Records of locating words and elements
↓↓↓

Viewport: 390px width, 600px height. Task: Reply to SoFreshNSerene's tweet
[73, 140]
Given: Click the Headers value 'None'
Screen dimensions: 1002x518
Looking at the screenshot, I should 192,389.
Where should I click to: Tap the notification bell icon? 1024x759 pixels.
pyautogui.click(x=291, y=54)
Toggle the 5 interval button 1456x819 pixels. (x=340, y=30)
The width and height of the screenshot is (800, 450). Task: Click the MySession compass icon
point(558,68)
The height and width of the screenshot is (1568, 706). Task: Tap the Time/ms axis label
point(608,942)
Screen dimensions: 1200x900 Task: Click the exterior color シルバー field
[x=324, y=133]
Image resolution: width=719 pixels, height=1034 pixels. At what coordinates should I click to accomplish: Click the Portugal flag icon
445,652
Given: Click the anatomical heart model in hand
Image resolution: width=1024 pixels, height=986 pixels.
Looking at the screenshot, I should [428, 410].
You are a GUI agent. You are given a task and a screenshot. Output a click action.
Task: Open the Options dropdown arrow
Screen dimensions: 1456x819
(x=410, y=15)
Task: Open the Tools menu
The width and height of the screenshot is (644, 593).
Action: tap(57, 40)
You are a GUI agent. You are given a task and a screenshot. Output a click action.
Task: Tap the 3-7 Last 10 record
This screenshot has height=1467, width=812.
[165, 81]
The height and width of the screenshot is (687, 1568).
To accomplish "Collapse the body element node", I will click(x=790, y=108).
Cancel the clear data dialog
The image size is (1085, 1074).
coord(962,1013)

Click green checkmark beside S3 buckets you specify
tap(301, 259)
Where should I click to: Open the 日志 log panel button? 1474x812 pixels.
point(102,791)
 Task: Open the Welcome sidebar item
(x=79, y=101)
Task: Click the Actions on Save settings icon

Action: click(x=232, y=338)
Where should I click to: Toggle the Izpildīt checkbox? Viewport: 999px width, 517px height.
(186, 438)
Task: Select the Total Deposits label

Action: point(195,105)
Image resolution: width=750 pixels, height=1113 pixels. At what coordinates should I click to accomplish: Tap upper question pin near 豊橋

↑↑↑

Determine how many lines of the entries above contain the string "coordinates", and give only that number.

THE COMPLETED TASK:
2